Metin parçası
--------------------------------

Eski CHP genel başkanı Kemal Kılıçdaroğlu kurultay davasıyla ilgili iddialara ilişkin açıklama yaptı: “Sessizliğimiz suskunluk değil, sorumluluktur.”

CHP’nin son iki kurultayına ilişkin dava sürerken, gazeteci İsmail Saymaz, mahkemenin CHP kurultayı için ‘mutlak butlan’ kararı alması durumunda Kılıçdaroğlu’nu bunu kabul ederek partiyi yeniden devralacağını yazmıştı.
Gazeteci Nevşin Mengü’yse şu iddiayı ortaya atmıştı:
“Ankara’dan çok güvenilir kaynaklardan aldığım bilgi; savcı, Kemal Bey gelir, burada ifade verir, ‘Olur mu öyle şey, CHP’de yolsuzluk olabilir mi? Ben o zaman genel başkandım, kendi düzenlediğim kurultayda böyle bir şey olmamıştır. Kabul etmiyorum’ derse bu dosyayı kapatırız demiş. Böyle bir haber yollanmış ancak Kılıçdaroğlu, yine de ifade vermeye gitmemiş.”
Son olarak akademisyen Emrah Gülsunar şu yorumda bulunmuştu:
“Bu artık sözün bittiği yer. Bir insanın bile isteye rejimin hukuksuz yargı operasyonuyla kaybettiği genel başkanlığı geri almaya çalışması açık bir onursuzluk ve haysiyetsizliktir. Bu şahıs partiden ihraç edilmeli ve her yerde yüzüne tükürülmelidir.”

--------------------------------

Gösterilen veriler
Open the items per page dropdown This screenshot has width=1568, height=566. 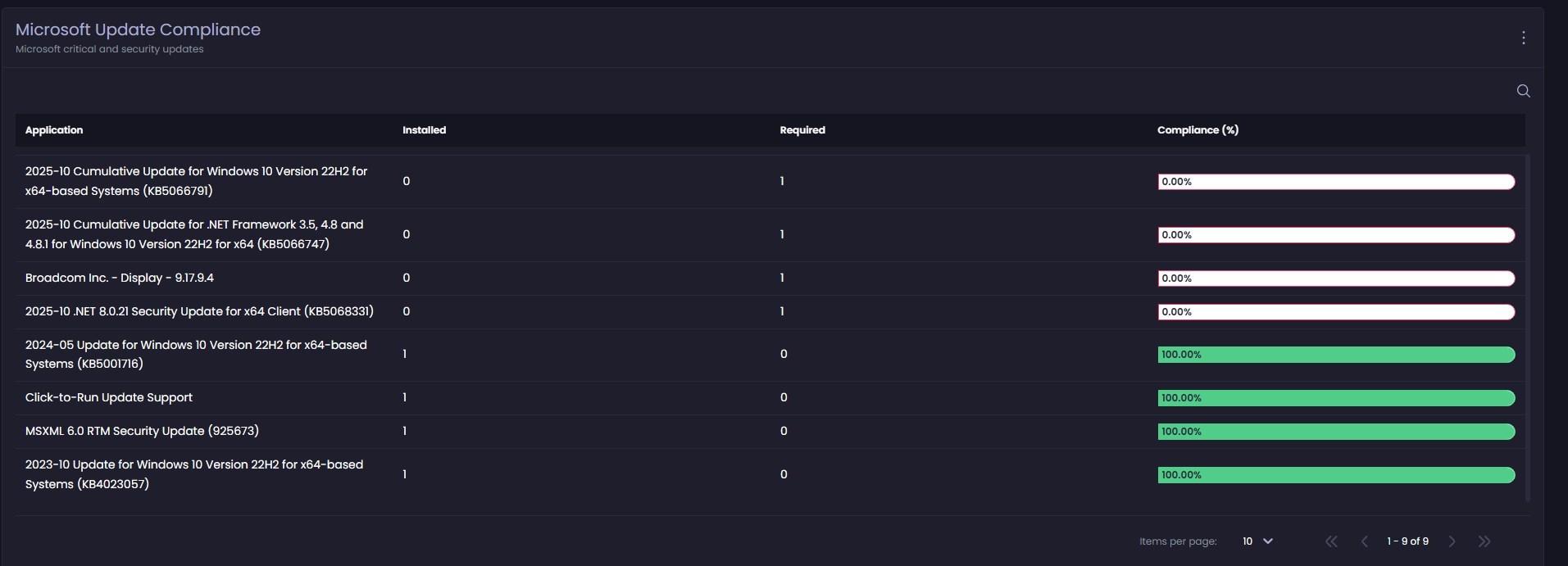pyautogui.click(x=1257, y=541)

--------------------------------

Kurultay davasıyla ilgili metinde "CHP’nin son iki" sözlerinden "yeniden devralacağını yazmıştı." sözlerine kadar olan kısmı kelimesi kelimesine aktarın.

CHP’nin son iki kurultayına ilişkin dava sürerken, gazeteci İsmail Saymaz, mahkemenin CHP kurultayı için ‘mutlak butlan’ kararı alması durumunda Kılıçdaroğlu’nu bunu kabul ederek partiyi yeniden devralacağını yazmıştı.